▶ **Work to be completed**:
Which lines in the data below contain the string "pyautogui" with matching case? List each of those lines in full.

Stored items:
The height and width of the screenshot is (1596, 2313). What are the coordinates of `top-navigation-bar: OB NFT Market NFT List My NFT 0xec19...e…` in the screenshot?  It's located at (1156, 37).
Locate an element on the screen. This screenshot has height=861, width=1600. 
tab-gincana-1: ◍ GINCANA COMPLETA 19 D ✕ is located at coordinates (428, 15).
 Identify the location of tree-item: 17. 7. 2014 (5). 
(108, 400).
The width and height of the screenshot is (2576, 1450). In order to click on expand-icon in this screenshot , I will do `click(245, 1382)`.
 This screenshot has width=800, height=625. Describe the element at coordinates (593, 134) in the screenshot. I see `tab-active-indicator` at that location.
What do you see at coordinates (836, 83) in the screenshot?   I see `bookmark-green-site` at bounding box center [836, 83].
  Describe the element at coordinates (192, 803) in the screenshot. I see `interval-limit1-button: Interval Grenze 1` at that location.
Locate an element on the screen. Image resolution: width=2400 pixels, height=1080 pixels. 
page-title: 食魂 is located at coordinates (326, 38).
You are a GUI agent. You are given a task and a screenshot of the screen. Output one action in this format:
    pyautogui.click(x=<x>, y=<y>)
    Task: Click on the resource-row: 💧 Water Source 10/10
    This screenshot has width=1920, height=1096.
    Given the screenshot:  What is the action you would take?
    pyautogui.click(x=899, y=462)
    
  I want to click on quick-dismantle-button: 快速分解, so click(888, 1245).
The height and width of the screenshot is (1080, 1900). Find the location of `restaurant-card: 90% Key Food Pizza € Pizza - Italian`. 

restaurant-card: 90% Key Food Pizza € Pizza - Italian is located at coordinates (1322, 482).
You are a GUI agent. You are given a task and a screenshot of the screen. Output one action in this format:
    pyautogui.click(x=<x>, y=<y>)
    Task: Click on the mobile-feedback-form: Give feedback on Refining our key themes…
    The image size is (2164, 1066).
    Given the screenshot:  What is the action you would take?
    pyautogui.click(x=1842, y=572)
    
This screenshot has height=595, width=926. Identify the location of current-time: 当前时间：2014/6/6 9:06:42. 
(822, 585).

▶ **Result**:
    pyautogui.click(x=<x>, y=<y>)
    pyautogui.click(x=899, y=462)
    pyautogui.click(x=<x>, y=<y>)
    pyautogui.click(x=1842, y=572)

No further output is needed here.